When enterprises adopt creative workflow platforms, which metrics truly reflect ROI—time saved, reduced rework, faster approvals, or something else? Where is the disconnect between buyers’ KPIs and creators’ needs?
From an ROI perspective, yes to time saved, reduced rework, faster approvals, all of them. However, to understand this better, one needs to look at creative scaling differently from any other mathematical scaling. Creative minds cannot be multiplied, unlike products. So, for creativity to scale, the creative mind needs to free up. And for that to happen, the creative workflow needs to exist without getting in the way.
To enterprises, ROI matters, as do time saved, reduced rework, etc., which are direct measurable results of using creative workflow platforms like ButtonShift. However, the significant yield comes from increased ‘creative’ mindspace that impacts the quality of assets produced. There are cases where teams have witnessed a 200% jump in productivity of video editors after using ButtonShift, but to me, the real gain is in the quality of creative assets going up, the stuff that actually makes a customer click or keeps a client happy.

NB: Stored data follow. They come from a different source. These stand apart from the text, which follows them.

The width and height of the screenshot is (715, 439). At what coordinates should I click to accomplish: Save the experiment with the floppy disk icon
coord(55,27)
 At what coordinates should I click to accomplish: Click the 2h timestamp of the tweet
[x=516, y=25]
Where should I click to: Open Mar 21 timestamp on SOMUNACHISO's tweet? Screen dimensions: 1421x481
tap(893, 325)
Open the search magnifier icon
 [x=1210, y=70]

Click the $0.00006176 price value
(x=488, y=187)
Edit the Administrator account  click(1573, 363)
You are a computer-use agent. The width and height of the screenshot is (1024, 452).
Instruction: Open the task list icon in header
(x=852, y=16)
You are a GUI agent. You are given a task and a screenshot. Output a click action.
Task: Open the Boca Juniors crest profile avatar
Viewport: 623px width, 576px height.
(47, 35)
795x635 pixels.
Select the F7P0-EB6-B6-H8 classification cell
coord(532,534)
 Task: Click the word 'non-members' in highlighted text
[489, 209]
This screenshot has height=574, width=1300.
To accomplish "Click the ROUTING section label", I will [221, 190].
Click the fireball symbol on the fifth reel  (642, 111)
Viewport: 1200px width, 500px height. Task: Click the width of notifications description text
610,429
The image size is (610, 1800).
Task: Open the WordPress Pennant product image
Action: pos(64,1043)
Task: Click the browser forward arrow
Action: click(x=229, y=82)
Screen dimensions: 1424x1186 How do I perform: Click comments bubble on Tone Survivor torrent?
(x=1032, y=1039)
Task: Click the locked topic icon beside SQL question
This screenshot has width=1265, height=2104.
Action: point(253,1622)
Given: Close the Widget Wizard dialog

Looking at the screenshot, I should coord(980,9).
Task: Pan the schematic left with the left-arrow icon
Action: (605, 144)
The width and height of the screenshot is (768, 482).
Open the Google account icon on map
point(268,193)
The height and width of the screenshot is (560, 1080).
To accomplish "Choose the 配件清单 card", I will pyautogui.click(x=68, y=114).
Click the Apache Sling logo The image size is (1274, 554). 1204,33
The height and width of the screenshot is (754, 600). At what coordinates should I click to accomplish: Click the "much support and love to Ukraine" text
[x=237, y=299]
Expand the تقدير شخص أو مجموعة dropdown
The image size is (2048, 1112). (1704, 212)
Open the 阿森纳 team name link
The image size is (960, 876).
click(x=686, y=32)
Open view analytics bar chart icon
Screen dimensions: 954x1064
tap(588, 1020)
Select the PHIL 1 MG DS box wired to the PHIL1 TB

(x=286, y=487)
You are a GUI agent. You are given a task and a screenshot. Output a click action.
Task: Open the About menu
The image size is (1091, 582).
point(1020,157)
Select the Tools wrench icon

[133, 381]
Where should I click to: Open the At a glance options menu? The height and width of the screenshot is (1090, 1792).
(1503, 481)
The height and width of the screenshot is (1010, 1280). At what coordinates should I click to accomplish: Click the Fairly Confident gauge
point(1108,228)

So, if your creative workflow platform is helping you by getting out of your way, you are in for gaining much more than ROI.
Looking at the next wave of digital-first enterprises, what structural changes—skills, tools, or business models—will creative teams need to stay efficient and competitive in an AI-driven economy?
In simple terms, I see the future in creative teams making a subtle shift from ‘making’ to ‘directing’. I definitely see a shift required from isolated tools to integrated tools with an AI stack, because the critical skills are no longer technical proficiency with a single tool, but rather the abilities that AI cannot replicate, things like creative judgement & curation, conceptualisation, etc.
Many businesses will still need human-generated assets, but most will simply need strategic consulting instead of production. Just like prompt engineers now, maybe we’ll see creative strategists (humans) supported by AI soon. So, the most competitive creative teams will aggressively adopt AI for automation and augmentation, freeing up human capacity for non-replicable tasks.